Use shared code where possible

2025-08-12 04:50:39 +00:00 · 2025-01-24 22:30:53 -08:00 · 2025-01-24 22:30:53 -08:00 · 29ae2552fd
commit 29ae2552fd
parent 25c780802f
2 changed files with 220 additions and 146 deletions
--- a/llama_stack/providers/inline/inference/vllm/openai_utils.py
+++ b/llama_stack/providers/inline/inference/vllm/openai_utils.py
@ -0,0 +1,186 @@
+# Copyright (c) Meta Platforms, Inc. and affiliates.
+# All rights reserved.
+#
+# This source code is licensed under the terms described in the LICENSE file in
+# the root directory of this source tree.
+
+from typing import List, Optional
+
+import vllm
+
+from llama_models.llama3.api.datatypes import BuiltinTool, ToolDefinition
+
+from llama_stack.apis.inference import (
+    ChatCompletionRequest,
+    GrammarResponseFormat,
+    JsonSchemaResponseFormat,
+    Message,
+    ToolChoice,
+    UserMessage,
+)
+from llama_stack.providers.utils.inference.openai_compat import (
+    convert_message_to_openai_dict,
+    get_sampling_options,
+)
+
+
+###############################################################################
+# This file contains OpenAI compatibility code that is currently only used
+# by the inline vLLM connector. Some or all of this code may be moved to a
+# central location at a later date.
+
+
+def _merge_context_into_content(message: Message) -> Message:  # type: ignore
+    """
+    Merge the ``context`` field of a Llama Stack ``Message`` object into
+    the content field for compabilitiy with OpenAI-style APIs.
+
+    Generates a content string that emulates the current behavior
+    of ``llama_models.llama3.api.chat_format.encode_message()``.
+
+    :param message: Message that may include ``context`` field
+
+    :returns: A version of ``message`` with any context merged into the
+     ``content`` field.
+    """
+    if not isinstance(message, UserMessage):  # Separate type check for linter
+        return message
+    if message.context is None:
+        return message
+    return UserMessage(
+        role=message.role,
+        # Emumate llama_models.llama3.api.chat_format.encode_message()

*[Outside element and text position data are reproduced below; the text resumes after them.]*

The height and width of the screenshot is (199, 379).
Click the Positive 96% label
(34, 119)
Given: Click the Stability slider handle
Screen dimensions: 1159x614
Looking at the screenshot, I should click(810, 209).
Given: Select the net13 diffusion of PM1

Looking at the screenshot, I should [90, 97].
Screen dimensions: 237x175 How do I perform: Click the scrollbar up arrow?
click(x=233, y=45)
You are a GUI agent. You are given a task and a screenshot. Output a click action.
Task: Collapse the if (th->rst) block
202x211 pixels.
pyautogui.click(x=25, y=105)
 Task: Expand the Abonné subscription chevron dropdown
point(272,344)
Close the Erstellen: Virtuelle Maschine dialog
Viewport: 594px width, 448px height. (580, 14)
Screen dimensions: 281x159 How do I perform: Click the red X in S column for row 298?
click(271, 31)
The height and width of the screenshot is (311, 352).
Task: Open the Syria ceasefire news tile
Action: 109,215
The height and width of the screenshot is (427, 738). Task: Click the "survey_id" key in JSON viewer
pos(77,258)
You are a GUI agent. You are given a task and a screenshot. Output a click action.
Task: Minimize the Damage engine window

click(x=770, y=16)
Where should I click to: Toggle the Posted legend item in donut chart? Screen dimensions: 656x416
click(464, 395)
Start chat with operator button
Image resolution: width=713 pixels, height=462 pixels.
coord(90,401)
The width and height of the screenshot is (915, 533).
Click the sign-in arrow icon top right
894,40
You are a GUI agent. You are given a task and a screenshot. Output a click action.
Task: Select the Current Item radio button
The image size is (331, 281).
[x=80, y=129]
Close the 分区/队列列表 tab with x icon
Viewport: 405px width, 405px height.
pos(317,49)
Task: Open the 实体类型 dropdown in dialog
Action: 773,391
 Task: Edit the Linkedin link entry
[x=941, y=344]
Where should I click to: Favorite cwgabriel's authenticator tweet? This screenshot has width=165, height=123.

+        content=message.content + "\n\n" + message.context,
+        context=None,
+    )
+
+
+def _llama_stack_tools_to_openai_tools(
+    tools: Optional[List[ToolDefinition]] = None,
+) -> List[vllm.entrypoints.openai.protocol.ChatCompletionToolsParam]:
+    """
+    Convert the list of available tools from Llama Stack's format to vLLM's
+    version of OpenAI's format.
+    """
+    if tools is None:
+        return []
+
+    result = []
+    for t in tools:
+        if isinstance(t.tool_name, BuiltinTool):
+            raise NotImplementedError("Built-in tools not yet implemented")
+        if t.parameters is None:
+            parameters = None
+        else:  # if t.parameters is not None
+            # Convert the "required" flags to a list of required params
+            required_params = [k for k, v in t.parameters.items() if v.required]
+            parameters = {
+                "type": "object",  # Mystery value that shows up in OpenAI docs
+                "properties": {
+                    k: {"type": v.param_type, "description": v.description}
+                    for k, v in t.parameters.items()
+                },
+                "required": required_params,
+            }
+
+        function_def = vllm.entrypoints.openai.protocol.FunctionDefinition(
+            name=t.tool_name, description=t.description, parameters=parameters
+        )
+
+        # Every tool definition is double-boxed in a ChatCompletionToolsParam
+        result.append(
+            vllm.entrypoints.openai.protocol.ChatCompletionToolsParam(
+                function=function_def
+            )
+        )
+    return result
+
+
+async def llama_stack_chat_completion_to_openai_chat_completion_dict(
+    request: ChatCompletionRequest,
+) -> dict:
+    """
+    Convert a chat completion request in Llama Stack format into an
+    equivalent set of arguments to pass to an OpenAI-compatible
+    chat completions API.
+
+    :param request: Bundled request parameters in Llama Stack format.
+
+    :returns: Dictionary of key-value pairs to use as an initializer
+     for a dataclass or to be converted directly to JSON and sent
+     over the wire.
+    """
+
+    converted_messages = [
+        # This mystery async call makes the parent function also be async
+        await convert_message_to_openai_dict(
+            _merge_context_into_content(m), download=True
+        )
+        for m in request.messages
+    ]
+    converted_tools = _llama_stack_tools_to_openai_tools(request.tools)
+
+    # Llama will try to use built-in tools with no tool catalog, so don't enable
+    # tool choice unless at least one tool is enabled.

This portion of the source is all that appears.